It’s difficult to say whether how accurate this is, given that students’ knowledge of, and ability to use, those tools is questionable at best. But I think Weller is right that students — faculty, too — are increasingly aware of and irritated by the clumsiness and inflexibility of the tech tools that higher education currently uses. It wouldn’t bother me at all if the Angels and Blackboards of the world were left behind in favor of simpler, more decentralized tools that can evolve throughout a semester according to the needs and capabilities of the members of a class. (This adaptability is a real strength of using a wiki as a course management system, as I am finding out right now in my summer calculus course. More on that later.)
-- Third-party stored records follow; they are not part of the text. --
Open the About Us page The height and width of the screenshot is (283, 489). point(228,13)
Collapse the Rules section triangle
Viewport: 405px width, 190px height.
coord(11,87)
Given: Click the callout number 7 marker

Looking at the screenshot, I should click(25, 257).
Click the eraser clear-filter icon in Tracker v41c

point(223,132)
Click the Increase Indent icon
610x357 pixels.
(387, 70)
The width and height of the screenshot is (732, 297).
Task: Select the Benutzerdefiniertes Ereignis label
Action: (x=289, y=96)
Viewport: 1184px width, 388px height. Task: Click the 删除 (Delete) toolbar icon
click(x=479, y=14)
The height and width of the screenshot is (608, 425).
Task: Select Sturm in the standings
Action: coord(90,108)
Universities and colleges do seem to face a twofold mandate from students: not only to get in the game regarding technology in the first place, but also to do so in a way that keeps things simple and flexible and student-centered. That can be a tall order for higher ed, which is used to doing things in a highly top-down kind of way.
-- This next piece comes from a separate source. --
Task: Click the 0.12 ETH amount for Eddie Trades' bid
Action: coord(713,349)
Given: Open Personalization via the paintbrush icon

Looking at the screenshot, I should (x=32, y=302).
Finally, a professional sociologist has done some actual research on the concept of the digital native. Her view is a little more measured than others‘. From this interview: 

Q. Why do people think young people are so Web-wise?

A. I think the assumption is that if it was available from a young age for them, then they can use it better. Also, the people who tend to comment about technology use tend to be either academics or journalists or techies, and these three groups tend to understand some of these new developments better than the average person. Ask your average 18-year-old: Does he know what RSS means? And he won’t.

The importance of having empirical findings about digital literacy among young people — as opposed to anecdotes and assumptions that tend to affirm what we want to believe — is that the more we assume, the less we teach. As Prof. Hargittai puts it: 

Q. Are there implications for workplace readiness?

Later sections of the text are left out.